Text by Uracha Chaiyapinunt
Opening a restaurant anywhere is a crapshoot. Opening a restaurant in New York City, however, is letting it all ride on number 13 in a game of roulette. But when Rita Sodi and Jody Williams decided to open Via Carota in Manhattan’s West Village, it didn’t feel like the odds were stacked heavily against them — at least not for onlookers familiar with the duo’s work. This was the coming together of two veteran chefs, both of whom at this point had independently earned quite a name for themselves in the industry. Sodi with her traditional Tuscan restaurant I Sodi, which garnered two stars from New York Times restaurant critic Pete Wells, and Williams with her all-day bistro Buvette.
Industry buzz aside, the two did not expect for Via Carota to quietly go on to become New York’s “most perfect restaurant,” with lines beginning to form even before sunset daily. Now fast forward to 2019. Not only has the couple been named James Beard Award finalists for ‘Best Chefs in New York’ for their work at Via Carota, but have also added another address to their growing list of West Village establishments.

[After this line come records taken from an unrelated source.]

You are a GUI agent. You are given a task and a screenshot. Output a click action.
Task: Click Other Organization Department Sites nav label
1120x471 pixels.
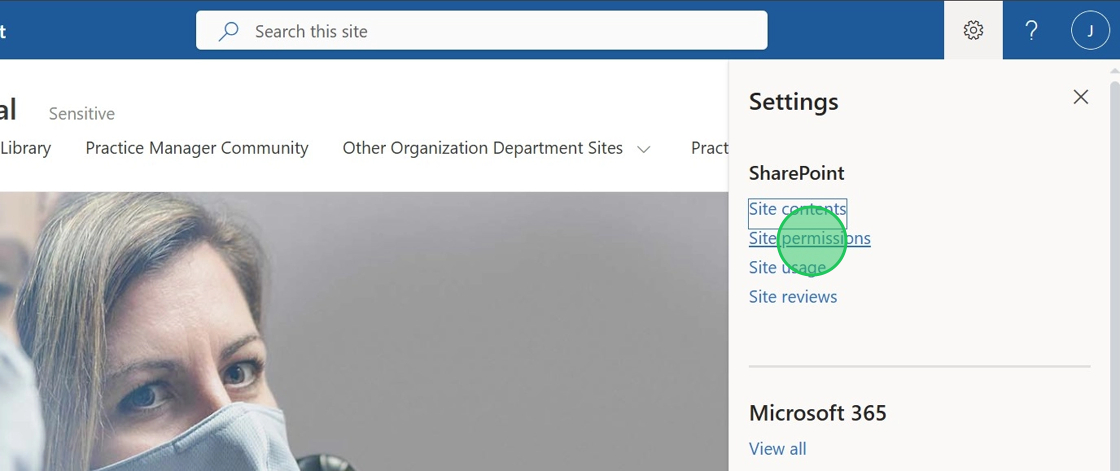pos(482,148)
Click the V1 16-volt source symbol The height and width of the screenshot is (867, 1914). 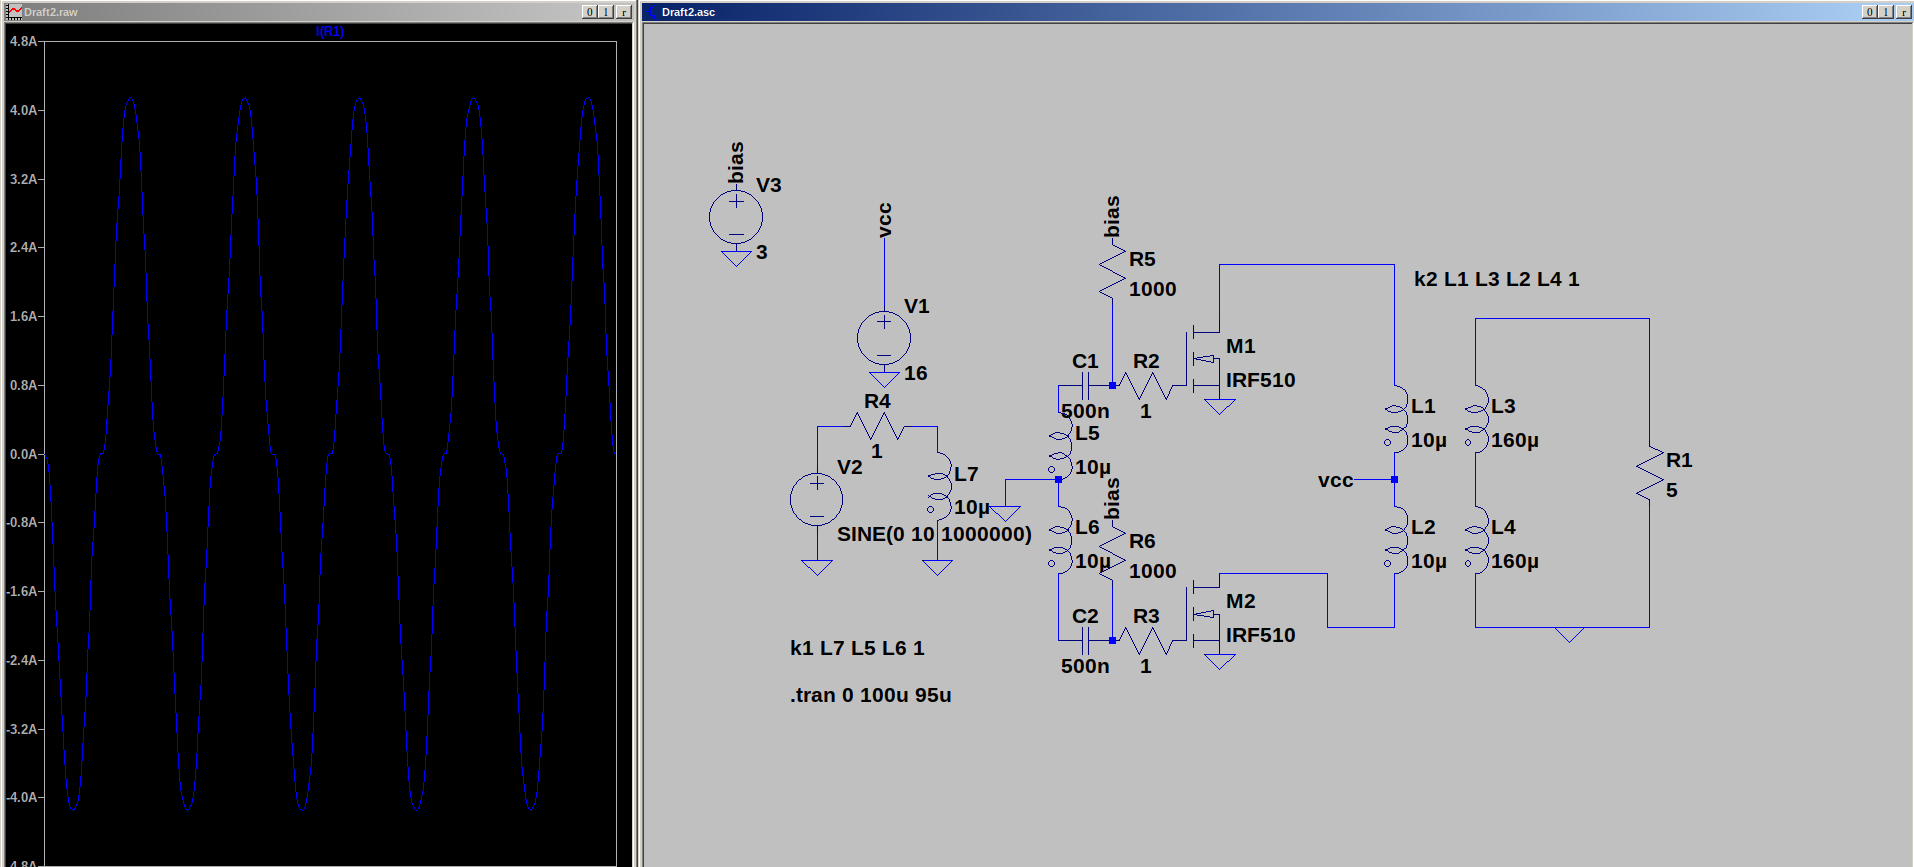(x=884, y=338)
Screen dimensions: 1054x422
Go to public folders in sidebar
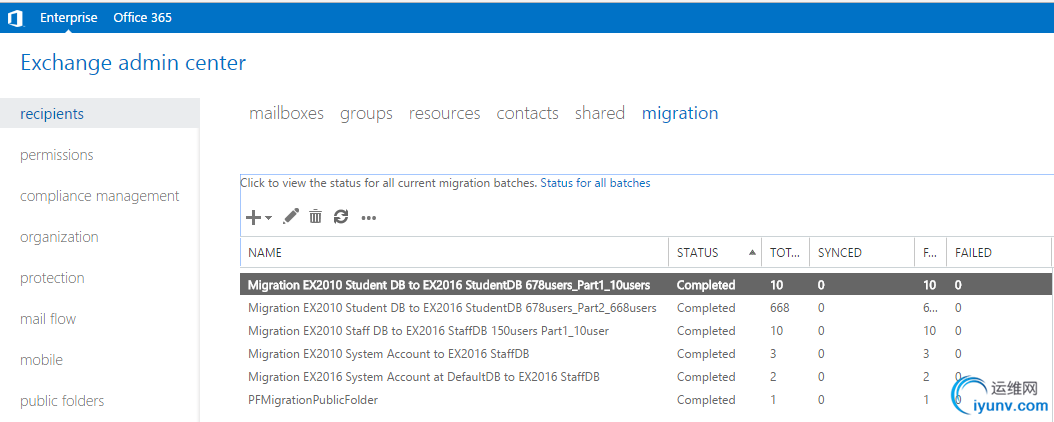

The newly opened Bar Pisellino is nestled in opposite Via Carota on the triangular corner of Grove Street and Seventh Avenue. Working with only 600 square feet, Sodi and Williams opted for a grand standing bar made of oak panels and Carrara marble at the end of the room; most of the activity is meant to ensue here, with drinks crafted by John Mullen, formerly of Maison Premiere. Next, one can’t help but admire the small details that help create the picture-perfect Italian train station look the power couple envisioned: the servers’ buttoned-up ivory jackets, hand-lettered booklets, mosaic floor and golden touches. Wooden benches and side tables line the triangular indoor space, while extra seating outside creates the perfect setup for a summer afternoon pick-me-up.
The inspiration for the bar comes from the couple’s time abroad in Sodi’s birth country, Italy. The concept fits extremely well with New York’s 24-hour hustle and bustle. Just like their favorite places in Bel Paese, the two chefs want passersby to drop in early in the morning for their cup of coffee, a spritz later in the day and maybe some snacks and cocktails while waiting in line for Via Carota in the evening. You can expect to find espresso drinks and pastries, like shakerato and bombolini in the morning menu, as well as sandwiches, panini and spritzes in the afternoon. As night falls, bar snacks like our favorite cacio e pepe potato chips start rolling out of the bar.
As Williams told Grub Street in her interview, “I think this place has the feeling of a train station out in the country, where you end up at the bar and you miss your next three trains because you met somebody and you’re having such a good time.” And that might very well be the best image anyone can paint of Bar Pisellino.